The termination of the employment contract through the employee’s fault cannot be made more than one month after the employer discovered the grounds for terminating the contract. Additionally, the termination of the contract needs to be consulted with the trade–union organisation representing the employee.

The termination of an employment contract, following the procedure set out in Article 52 of the Labour Code, should be made in accordance with the regulations of the Labour Code. Otherwise the employee whose contract was terminated in violation of the regulations violation may claim reinstatement to his job under previous conditions, or compensation.

The Labour Court decides on the matter of allowing the employee’s demands or dismissing them. If the employee does not claim for reinstatement to his job, or if the Labour Court finds that allowing the claim is impossible, or is not advisable, it will award compensation for dismissal in violation of regulations concerning the termination of employment contracts.

The Employee’s claims

The compensation due to an employee whose employment contract was unlawfully dissolved, as indicated in Article 58 of the Labour Code, is equal to the remuneration due for the employee’s notice period. For the termination of a time-fixed contract, the compensation due to the employee is equal to the remuneration for the outstanding duration of the contract, up to three months.

Until now, the Supreme Court has assumed that the compensation indicated in Article 58 of the Labour Code is legal compensation and is due to an employee regardless of the level of the incurred damage, and that it exhausts all the employee’s claims for the unlawful termination of an employment contract without notice. In accordance with this view, the Labour Courts have assumed that the highest compensation due to the employee should be restricted to the level of three months’ salary.
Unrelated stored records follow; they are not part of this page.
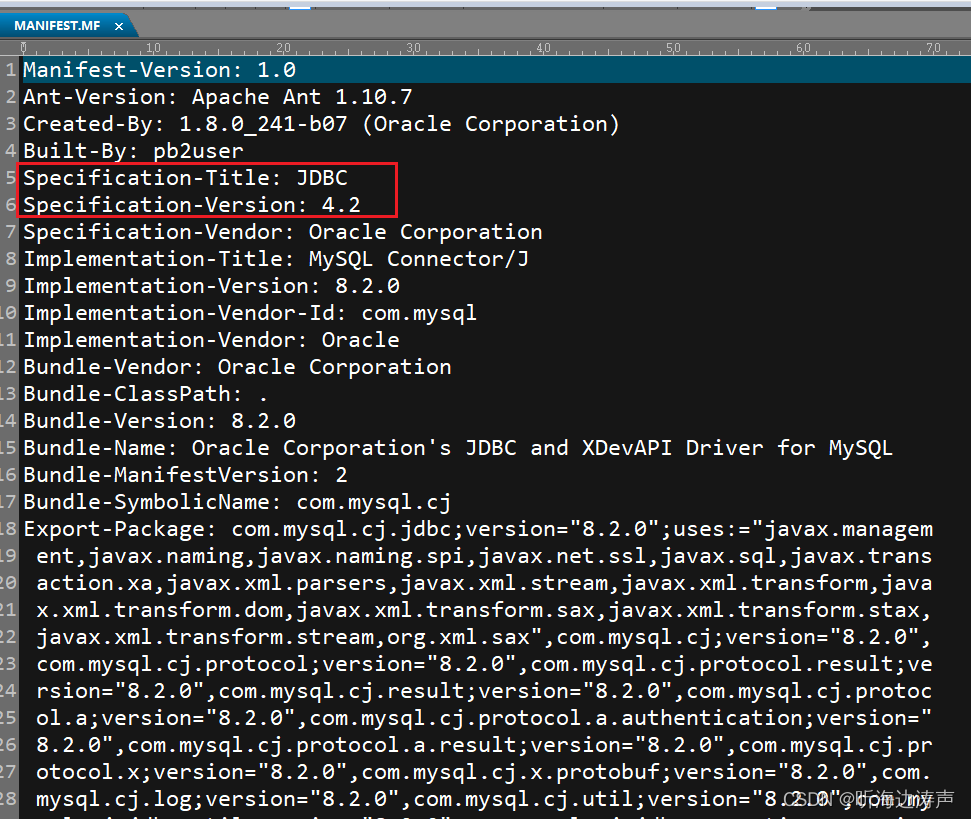Click the ruler at the 40 mark
This screenshot has width=971, height=819.
click(543, 47)
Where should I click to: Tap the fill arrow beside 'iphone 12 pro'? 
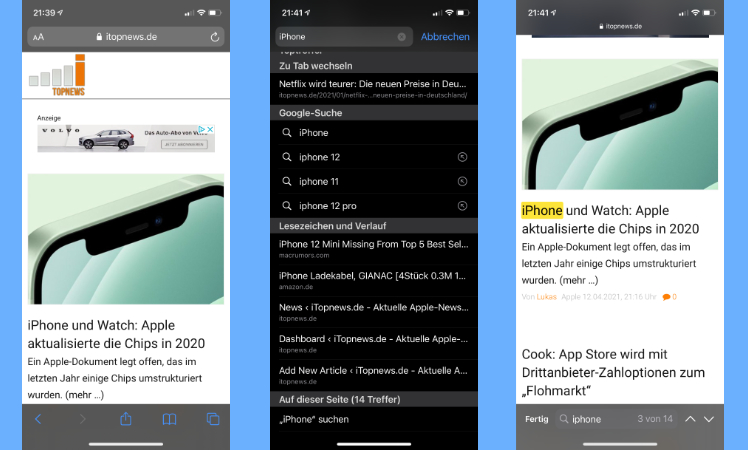462,206
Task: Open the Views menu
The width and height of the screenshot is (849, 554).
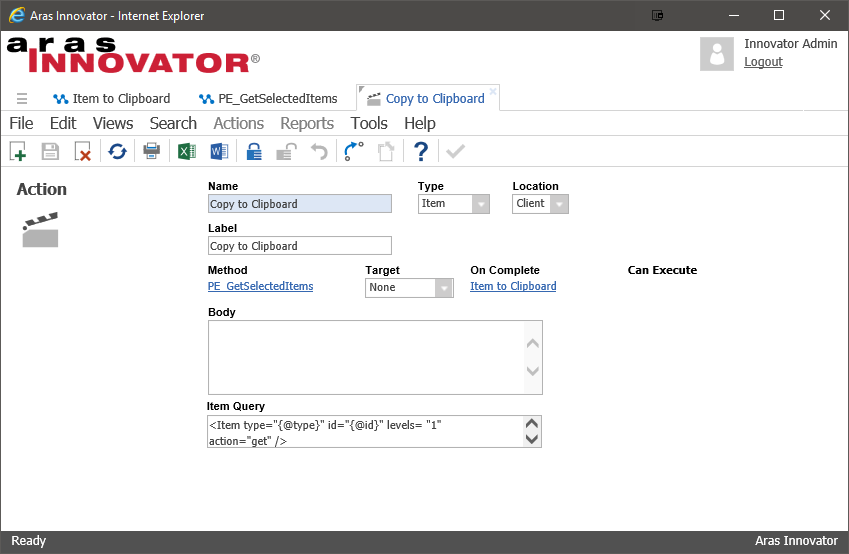Action: pos(113,123)
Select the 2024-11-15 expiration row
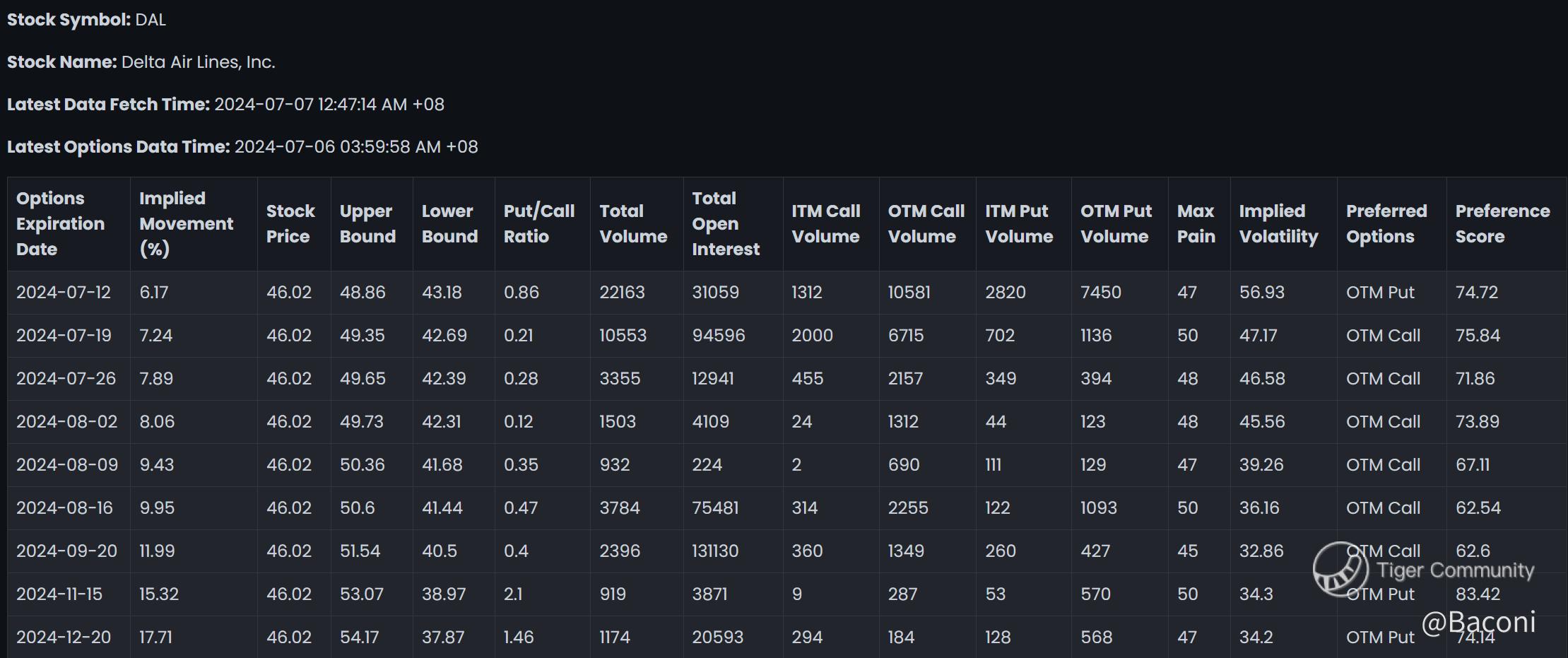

This position was changed on the strength of a judgement of the Constitutional Tribunal of 27 November 2007 (SK 18/05). In the judgement, the Constitutional Tribunal found that: “as far as Article 58 in relation to Article 300 of the Labour Code excludes the vindication of any other compensation claims relating to the unlawful termination of employment contract without notice, it is unconstitutional.”

In the justification of the judgement, the Constitutional Tribunal emphasised that, as a result of the previous interpretation of Article 58 of the Labour Code, the proprietary rights of an employee who has been unlawfully dismissed from work, guaranteed by Article 64 of the Constitution can be violated in a way that contradicts the rules of social justice. The violation of social justice consists in making it impossible for the employee to receive the full compensation for damage directly in connection with the unlawful termination of an employment relationship without notice.

The Constitutional Tribunal admitted the right for the employee to claim full compensation of the incurred damage. In practice, this means that wrongfully-dismissed employees can demand compensation not only at the level of three months’ salary, according to Article 58 of the Labour Code, but may also – in accordance with civil law regulations – seek damages to a wider extent, for example compensation of damage caused as a result of not meeting the premises conditioning the acquisition of the right for pre-retirement benefit or a jubilee award, the costs of finding another employment, the costs of travel to prospective employers.